What Trump proposes is a huge vote-buying machine - a massive tax cut, financed mostly with borrowed money - masquerading as an economic policy. Almost everyone would get something, although the rich would get the most (because they pay most of the taxes). This is Trump's other tax problem, alongside the weekend revelation that he may have paid no federal income taxes for years.

Here are the basics. The standard deduction for married couples would rise from today's $12,600 to $30,000; any couple with taxable income below that level wouldn't pay a cent (generally, the amounts for singles are half those for couples). On the first $75,000 of taxable income - again for couples - the rate is 12 percent. The other two rates are 25 percent (on taxable income up to $225,000) and 33 percent (on income above $225,000). The top rate today is 43.4 percent.

Businesses would also get big breaks. The top rate on corporate income would drop to 15 percent from today's 35 percent.

The price tag for this extravaganza? The nonpartisan Tax Foundation puts it between $4.4 trillion and $5.9 trillion over a decade (2016 to 2025), depending on how the plan is implemented. It's a lot.

Not to worry, say Trump advisers. Last week, Peter Navarro, an economist at the University of California at Irvine, and Wilbur Ross, a well-known investor, released a 31-page study full of fancy calculations purporting to show how Trump's plan would ignite rapid growth while barely adding to the $14 trillion federal debt held by the public.

First, they say, you have to adjust for the "dynamic" effects of lower tax rates on both labor income (wages, salaries) and capital income (profits, interest payments).
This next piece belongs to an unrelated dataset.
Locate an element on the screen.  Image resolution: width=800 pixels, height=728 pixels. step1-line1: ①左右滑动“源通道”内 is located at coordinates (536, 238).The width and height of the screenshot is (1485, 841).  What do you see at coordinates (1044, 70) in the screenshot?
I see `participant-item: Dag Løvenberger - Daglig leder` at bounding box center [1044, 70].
Low tax rates raise economic returns. People work more; companies invest more. This speeds up economic growth, though how much is debated by economists. The Tax Foundation says these adjustments could reduce the 10-year cost of Trump's tax plan to between $2.6 trillion and $3.9 trillion. Still a lot.

Next, say Navarro and Ross, you have to count the higher taxes from Trump's trade, regulatory and energy policies. These are huge. Through tougher trade policies, Trump would quickly eliminate the chronic U.S. trade deficit, $500 billion in 2015. American jobs and profits increase. So does tax revenue, to the tune of $1.7 trillion over a decade.
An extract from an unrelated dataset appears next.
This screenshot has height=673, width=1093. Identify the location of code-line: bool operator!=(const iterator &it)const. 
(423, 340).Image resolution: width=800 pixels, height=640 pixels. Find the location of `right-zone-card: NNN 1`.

The same logic applies, say Navarro and Ross, to government regulation and energy policy. Overregulation stifles hiring and investment, they say. They figure that Trump cuts regulatory costs by 10 percent, resulting (again) in higher employment and profits. The tax windfall over a decade is nearly $500 billion. Streamlining energy regulations would, by the same logic, increase taxes by almost $150 billion over a decade.

Do the arithmetic. According to Navarro and Ross, the higher tax revenue from Trump's policies totals about $2.4 trillion - roughly equal to the lower estimate of lost revenue in the "dynamic" simulation.